# Sig request, need help!



## Budhisten

I want a new sig, and I'm so sorry I have no clue how to make on myself  So I hope and wish that somebody will help me out 

I want an awesome Jose Aldo/Black House sig, requirements are:

- Jose Aldo and Black House logo must be featured
- I'd really like "Budhisten" in there somewhere
- Has to look awesome 

Below are some pictures for reference and to help you out 


























Feel free to use other pictures of Jose or the Black House logo if you wish to 
Get creative on my ass! Really looking forward to seeing the results


----------



## K R Y

Blackhouse + Aldo + Budhisten. I like this. I'll have something in a few days man, haven't opened PS in months


----------



## Budhisten

KryOnicle said:


> Blackhouse + Aldo + Budhisten. I like this.

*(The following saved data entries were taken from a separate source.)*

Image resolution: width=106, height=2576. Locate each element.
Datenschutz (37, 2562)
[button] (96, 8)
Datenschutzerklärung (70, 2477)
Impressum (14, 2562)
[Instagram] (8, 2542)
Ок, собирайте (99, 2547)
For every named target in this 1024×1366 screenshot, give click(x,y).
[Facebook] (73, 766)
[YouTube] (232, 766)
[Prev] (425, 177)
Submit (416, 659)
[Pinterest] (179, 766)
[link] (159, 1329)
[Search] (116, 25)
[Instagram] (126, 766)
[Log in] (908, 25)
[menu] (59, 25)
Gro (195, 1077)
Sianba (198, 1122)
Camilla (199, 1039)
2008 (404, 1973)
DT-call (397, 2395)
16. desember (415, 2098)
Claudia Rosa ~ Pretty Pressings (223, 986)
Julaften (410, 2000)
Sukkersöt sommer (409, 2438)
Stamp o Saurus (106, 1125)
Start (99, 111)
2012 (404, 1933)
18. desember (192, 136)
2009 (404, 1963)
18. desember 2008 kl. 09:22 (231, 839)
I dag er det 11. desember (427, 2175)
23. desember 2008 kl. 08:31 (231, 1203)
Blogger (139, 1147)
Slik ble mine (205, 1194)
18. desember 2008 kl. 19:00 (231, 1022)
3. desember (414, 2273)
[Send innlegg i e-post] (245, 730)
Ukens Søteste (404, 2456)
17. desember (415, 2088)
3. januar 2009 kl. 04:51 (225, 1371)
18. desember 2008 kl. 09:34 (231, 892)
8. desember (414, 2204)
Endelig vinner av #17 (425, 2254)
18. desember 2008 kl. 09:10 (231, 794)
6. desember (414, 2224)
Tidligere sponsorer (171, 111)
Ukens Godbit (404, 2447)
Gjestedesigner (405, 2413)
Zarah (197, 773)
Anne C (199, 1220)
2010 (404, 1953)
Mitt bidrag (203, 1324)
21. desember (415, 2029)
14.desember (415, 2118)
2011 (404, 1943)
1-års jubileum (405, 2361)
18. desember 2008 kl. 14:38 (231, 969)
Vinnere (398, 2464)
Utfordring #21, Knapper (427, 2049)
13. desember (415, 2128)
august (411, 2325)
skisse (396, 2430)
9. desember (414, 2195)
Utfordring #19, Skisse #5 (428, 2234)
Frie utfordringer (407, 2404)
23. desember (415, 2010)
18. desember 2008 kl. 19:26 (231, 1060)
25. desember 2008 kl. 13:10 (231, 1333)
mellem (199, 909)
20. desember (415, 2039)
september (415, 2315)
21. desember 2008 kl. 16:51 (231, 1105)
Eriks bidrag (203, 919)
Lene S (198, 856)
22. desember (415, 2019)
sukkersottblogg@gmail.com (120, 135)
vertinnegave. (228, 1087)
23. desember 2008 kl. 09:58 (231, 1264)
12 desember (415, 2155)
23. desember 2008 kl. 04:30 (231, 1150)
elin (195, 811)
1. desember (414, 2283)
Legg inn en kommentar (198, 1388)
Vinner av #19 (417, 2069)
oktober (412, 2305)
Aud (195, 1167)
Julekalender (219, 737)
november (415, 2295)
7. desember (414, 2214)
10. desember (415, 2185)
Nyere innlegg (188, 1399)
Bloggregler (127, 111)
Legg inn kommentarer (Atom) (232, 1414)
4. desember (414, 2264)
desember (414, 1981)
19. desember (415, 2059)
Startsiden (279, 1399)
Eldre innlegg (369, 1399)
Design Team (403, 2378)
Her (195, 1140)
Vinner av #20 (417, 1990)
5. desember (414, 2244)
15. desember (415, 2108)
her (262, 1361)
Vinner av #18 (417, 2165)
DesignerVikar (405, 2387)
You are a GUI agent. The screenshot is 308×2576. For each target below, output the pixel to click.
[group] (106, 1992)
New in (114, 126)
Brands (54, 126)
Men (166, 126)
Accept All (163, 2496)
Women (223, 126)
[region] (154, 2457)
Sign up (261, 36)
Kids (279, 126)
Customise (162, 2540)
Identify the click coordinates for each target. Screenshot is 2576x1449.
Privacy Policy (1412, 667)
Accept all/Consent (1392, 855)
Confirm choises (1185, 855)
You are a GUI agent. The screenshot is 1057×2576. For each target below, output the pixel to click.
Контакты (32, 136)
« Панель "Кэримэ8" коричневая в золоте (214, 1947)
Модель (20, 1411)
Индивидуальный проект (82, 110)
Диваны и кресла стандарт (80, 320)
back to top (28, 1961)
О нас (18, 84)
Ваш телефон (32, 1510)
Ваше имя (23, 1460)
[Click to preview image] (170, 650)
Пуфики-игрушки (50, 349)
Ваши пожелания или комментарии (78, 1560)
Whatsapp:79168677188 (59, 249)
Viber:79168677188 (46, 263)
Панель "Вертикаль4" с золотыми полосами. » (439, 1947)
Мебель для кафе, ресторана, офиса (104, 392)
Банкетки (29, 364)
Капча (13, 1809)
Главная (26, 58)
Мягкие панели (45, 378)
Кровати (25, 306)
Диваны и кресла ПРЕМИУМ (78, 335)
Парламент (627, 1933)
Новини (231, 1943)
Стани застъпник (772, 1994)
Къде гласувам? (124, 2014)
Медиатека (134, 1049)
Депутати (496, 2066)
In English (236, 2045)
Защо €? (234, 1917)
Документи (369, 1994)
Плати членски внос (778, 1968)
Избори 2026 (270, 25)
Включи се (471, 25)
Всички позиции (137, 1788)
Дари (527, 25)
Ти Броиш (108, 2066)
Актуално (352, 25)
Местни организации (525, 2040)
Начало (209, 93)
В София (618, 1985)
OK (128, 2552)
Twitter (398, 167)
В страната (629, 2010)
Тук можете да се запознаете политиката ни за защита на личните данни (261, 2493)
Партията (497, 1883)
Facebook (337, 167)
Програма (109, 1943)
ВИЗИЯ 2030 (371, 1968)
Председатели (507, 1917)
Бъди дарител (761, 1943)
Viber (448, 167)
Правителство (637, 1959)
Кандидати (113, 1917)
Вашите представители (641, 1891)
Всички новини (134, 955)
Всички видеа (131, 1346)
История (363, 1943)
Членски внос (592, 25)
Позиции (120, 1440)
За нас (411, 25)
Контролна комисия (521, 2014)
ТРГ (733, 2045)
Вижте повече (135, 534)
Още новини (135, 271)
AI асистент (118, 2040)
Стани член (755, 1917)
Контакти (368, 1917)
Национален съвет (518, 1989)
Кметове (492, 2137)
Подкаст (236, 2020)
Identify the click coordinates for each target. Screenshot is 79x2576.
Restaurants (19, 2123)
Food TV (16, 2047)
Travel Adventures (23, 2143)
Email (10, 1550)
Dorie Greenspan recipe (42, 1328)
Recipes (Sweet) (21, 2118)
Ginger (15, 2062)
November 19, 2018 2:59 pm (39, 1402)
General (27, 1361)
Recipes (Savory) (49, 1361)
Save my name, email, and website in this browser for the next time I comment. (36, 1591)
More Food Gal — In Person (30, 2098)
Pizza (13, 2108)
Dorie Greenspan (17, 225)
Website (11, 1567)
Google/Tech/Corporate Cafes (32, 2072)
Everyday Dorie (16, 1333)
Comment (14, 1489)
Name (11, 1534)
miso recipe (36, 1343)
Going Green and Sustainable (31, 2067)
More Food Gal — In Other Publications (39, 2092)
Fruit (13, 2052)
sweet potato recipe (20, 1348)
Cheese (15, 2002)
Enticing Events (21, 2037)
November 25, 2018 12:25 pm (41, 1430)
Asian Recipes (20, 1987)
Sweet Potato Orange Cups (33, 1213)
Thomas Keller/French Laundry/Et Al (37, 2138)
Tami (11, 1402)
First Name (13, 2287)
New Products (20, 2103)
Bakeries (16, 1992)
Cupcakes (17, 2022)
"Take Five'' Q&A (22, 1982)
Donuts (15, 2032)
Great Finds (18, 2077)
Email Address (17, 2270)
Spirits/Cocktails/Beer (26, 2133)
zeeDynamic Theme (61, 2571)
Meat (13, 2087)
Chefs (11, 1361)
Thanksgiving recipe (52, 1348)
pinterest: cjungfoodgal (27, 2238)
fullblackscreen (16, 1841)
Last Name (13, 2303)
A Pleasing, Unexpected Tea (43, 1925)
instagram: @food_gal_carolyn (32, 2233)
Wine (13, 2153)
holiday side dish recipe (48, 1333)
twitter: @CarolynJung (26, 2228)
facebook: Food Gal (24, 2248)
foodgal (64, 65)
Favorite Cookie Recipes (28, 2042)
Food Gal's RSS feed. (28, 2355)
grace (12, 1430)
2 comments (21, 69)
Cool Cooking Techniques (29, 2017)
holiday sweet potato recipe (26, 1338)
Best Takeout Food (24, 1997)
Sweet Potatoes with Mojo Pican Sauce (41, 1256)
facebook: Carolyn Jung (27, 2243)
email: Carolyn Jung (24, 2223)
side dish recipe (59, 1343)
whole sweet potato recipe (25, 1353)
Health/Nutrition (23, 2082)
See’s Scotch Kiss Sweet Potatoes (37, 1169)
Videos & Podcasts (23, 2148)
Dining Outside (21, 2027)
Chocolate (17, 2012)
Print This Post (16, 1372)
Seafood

I'll have something in a few days man, haven't opened PS in months


Love ya boyo!


----------



## Budhisten

Oh, if you could match the colors somewhat with my avatar that would be awesome


----------



## K R Y

Bit of a delay sorry pal, will have something soon but not having much time to sit down at my pc lately!


----------



## Budhisten

take as much time as you want mate


----------



## Intermission

You know I will be giving this a try !


----------



## Budhisten

Cool inter, I'm getting spoiled here


----------



## Budhisten

Any progress peeps?


----------



## Intermission

Wow, I forgot... I will do it now !


----------



## Intermission

All done


----------



## Budhisten

Nice job mate 

Edit, I know I'm being a pain now, but is it possible to make the logo and perhaps even Aldo a bit smaller... It seems a bit fuzzy/pixilated


----------



## Intermission

Budhisten said:


> Nice job mate
> 
> Edit, I know I'm being a pain now, but is it possible to make the logo and perhaps even Aldo a bit smaller... It seems a bit fuzzy/pixilated












How does that look buddy?


----------



## Budhisten

Thanks buddy


----------